Hello everybody,
I'm a french student and with my mates, we are trying to solve a problem for an exam.
We need to use two Arduino uno cards , one card is composed of a microphone, and the other one is composed of a little buzzer.
We have got a program on the buzzer's card that play a tone for 0.5 seconds and 0.5s notone.
And we find trouble in the second part, the second card with the microphone, because we have to find a program that will recognize this 0.5s tone 0.5s notone, and when the program recognized this suit of tone/notone, he turns on a LED.
The problem is that we don't know how to recognize this 0.5 s tone/notone with the microphone , when we draw the sound heard in the microphone with the Serial.println(sensorValue) we could see a saturation of the microhone each 0.5seconds and no saturation for 0.5 s notone.

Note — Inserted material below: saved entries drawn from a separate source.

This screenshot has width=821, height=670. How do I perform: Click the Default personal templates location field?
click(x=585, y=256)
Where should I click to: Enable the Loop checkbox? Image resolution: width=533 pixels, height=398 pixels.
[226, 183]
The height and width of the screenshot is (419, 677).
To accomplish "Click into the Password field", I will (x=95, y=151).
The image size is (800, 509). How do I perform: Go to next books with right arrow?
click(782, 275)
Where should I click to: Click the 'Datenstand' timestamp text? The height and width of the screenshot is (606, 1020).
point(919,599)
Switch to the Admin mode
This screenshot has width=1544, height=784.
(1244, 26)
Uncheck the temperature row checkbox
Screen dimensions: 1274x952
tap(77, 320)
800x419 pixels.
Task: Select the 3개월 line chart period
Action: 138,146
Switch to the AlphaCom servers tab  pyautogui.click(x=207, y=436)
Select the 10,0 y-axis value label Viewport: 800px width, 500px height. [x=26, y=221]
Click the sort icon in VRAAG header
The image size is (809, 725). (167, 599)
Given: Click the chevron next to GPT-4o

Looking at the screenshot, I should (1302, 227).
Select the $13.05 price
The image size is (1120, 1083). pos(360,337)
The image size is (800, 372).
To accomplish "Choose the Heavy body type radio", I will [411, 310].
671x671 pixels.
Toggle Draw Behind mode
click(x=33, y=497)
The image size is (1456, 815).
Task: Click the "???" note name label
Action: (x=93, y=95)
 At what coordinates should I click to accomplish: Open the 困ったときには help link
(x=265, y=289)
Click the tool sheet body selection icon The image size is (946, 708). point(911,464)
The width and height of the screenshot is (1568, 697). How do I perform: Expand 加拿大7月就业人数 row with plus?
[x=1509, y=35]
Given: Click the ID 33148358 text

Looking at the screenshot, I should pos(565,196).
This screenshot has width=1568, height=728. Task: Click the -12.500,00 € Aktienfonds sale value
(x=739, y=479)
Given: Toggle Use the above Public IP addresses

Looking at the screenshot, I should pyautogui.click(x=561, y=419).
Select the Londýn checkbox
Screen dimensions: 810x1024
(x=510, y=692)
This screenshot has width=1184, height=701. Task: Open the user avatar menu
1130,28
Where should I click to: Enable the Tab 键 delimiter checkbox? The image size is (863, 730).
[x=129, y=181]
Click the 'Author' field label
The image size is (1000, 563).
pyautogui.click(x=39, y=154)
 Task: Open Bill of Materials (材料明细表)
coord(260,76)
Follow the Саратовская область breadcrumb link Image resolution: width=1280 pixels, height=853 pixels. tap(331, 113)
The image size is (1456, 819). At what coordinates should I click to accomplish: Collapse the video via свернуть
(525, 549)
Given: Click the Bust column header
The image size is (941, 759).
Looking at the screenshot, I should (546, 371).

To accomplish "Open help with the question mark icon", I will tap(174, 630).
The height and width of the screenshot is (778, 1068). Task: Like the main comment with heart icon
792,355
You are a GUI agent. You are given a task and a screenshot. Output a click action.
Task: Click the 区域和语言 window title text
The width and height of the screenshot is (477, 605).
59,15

Is threre a way easier to recognize our audiosignal with the microhpone to turn on the LED ?
Thanks for your help, and i'm maybe blurred with my explainations, i do my best to be understood.
Touns (Arduino Beginner). ![]()
Is threre a way easier to recognize our audiosignal with the microhpone
I don't see what could be easier. You say that you can distinguish between a tone and no tone using the value of sensorValue, so you can use the value to decide whether the LED should be on or off.
if (sensorValue >= threshold)
{
//turn on the LED
}
else
{
//turn off the LED
}
Adjust the on/off logic and the value of threshold to suit what you want to do.
The problem is that we could see on my sensorValue, when i open the Serial Tracer, the values are always changing from 0 to 1023 bits ... We wanted to find a way to translate that into 1 and 0 , 1 when the tone works, 0 when there isn't tone.
The objective of our program is to recognize a suit of tones, and when its recognized, then, turn on the LED.
and we don't find anything to recognize the 0.5s tone 0.5 sec notone with the microphone ...
We already tried what you told to us... Thanks to be helping ! ![]()
Do you mean you want to recognise a pattern of tones, a tune? Because if so that's not what I understood.
I, like UKHB, thought you wanted to know there was or was not, a tone, and UKHB's code does exactly that. Using a threshold as he suggests, does effectively "digitise" the input and allows you to turn your LED off or on.
Are you saying that you are getting a wave on the analog in? That when the tone is playing, it varies between 0 and 1023?
Try this low-pass filter:
float filtered = 0;
loop() {
filtered = filtered * 0.95 + analogRead(0) * .05;
}
[code]
Another option is to simply keep the time that you recorded a value of above a threshold, and to treat the input as 0 only if it drops below that threshold and stays there for for .1 seconds or something.